28 de marzo de 2012

La crisis de los primeros... fresquetes.

Bueno, señoras y señores! llegó por fin el tan ansiado otoño-invierno 2012: a guardar las ojotas, las biquinis (esas tan lindas que me hicieron un lomo de mierda), las musculosas, (algunos) vestidos, y toda ropita que te haya hecho mostrar tu, para nada envidiable, cuerpo. 
Llegó la época del año en la que decís: "Bueno, me pongo las pilas, tengo casi 6 meses -3 de otoño, y 3 de invierno- para convertirme en una potra salvaje, para hacer que todos se caigan de culo cuando me ponga una biquini en diciembre". Entonces pegás una foto de una modelo en la heladera con tu cara, y te repetís: "Voy a tener este lomo, la puta madre, voy a estar re buena, todos se van a querer matar"... pero sabés que no lo vas a lograr... no negra, no lo vas a lograr... 
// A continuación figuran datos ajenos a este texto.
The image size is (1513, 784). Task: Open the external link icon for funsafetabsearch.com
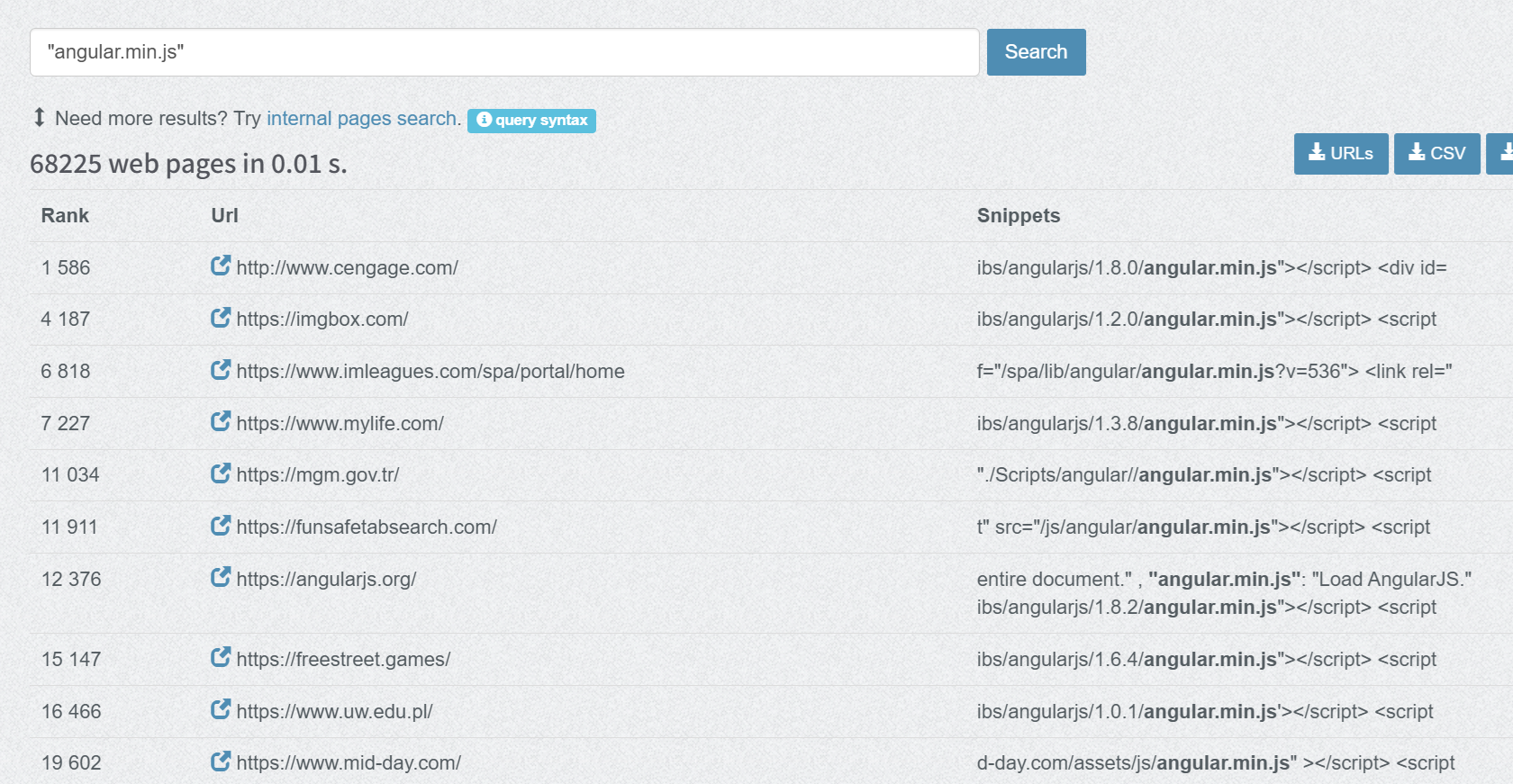point(221,526)
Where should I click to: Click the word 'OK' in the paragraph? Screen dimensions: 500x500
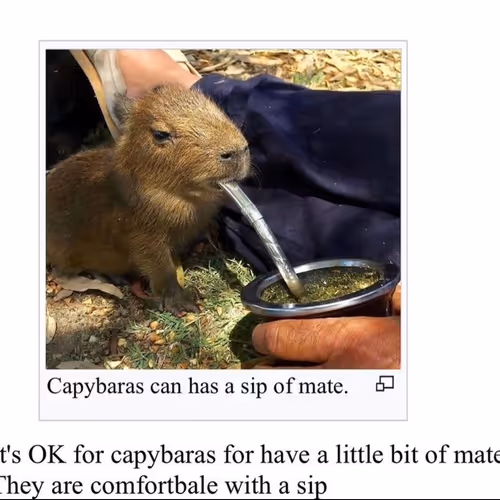[47, 454]
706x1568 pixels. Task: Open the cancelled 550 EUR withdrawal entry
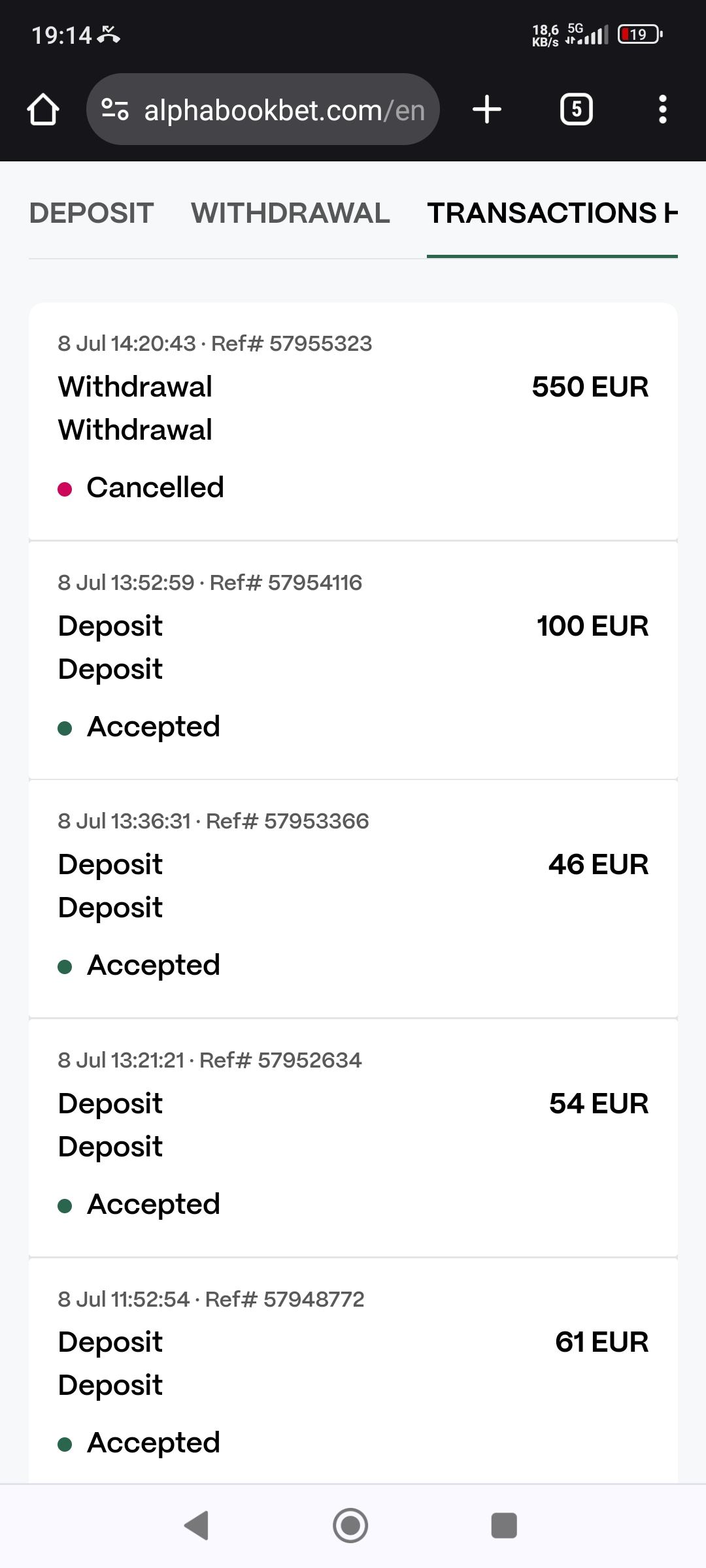[353, 421]
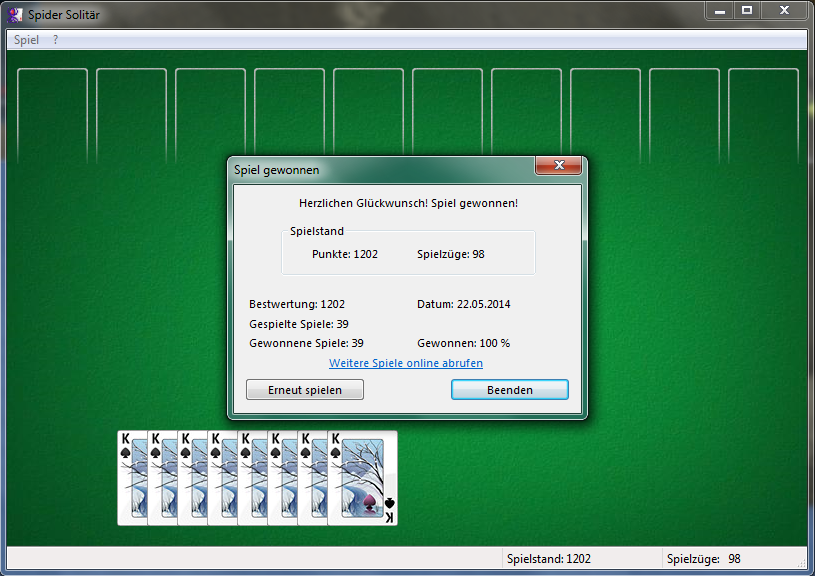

El invierno es la época del chocolate, del alcohol para pasar los fríos, de la leche chocolatada caliente, de las masitas, de las tortas, ¿y vos pretendés sacrificarte para estar buena para el verano?, no me jodas. En una de esas, sí lo lográs, poniéndote un precinto en la boca, o agarrándote la espalda a latigazos cuando te comés una medialuna rellena con dulce de leche y azúcar impalpable arriba. 
Hay algo que en mí nunca va a cambiar y es esto... no me importa no estar hecha una potra en diciembre, ni tampoco me flagelo cuando como una medialuna... pero sí me deprimo cuando veo a una hueca (siempre serán huecas) de 1.80 que se te cagan de risa en la cara diciéndote que no hacen dietas ni van al gimnasio y aún asi, AÚN ASÍ, tienen ese lomo que vos ni soñando o haciéndote todas las cirugías habidas y por haber con el cirujano de Ricardo Fort vas a poder lograr... pero a lo que voy es que el sentimiento más deprimente, es cuando llueve, o hace frío... que todos quieren chapar y yo... y bueno, a mi me dan ganas de comerme un sanguche de milanesa.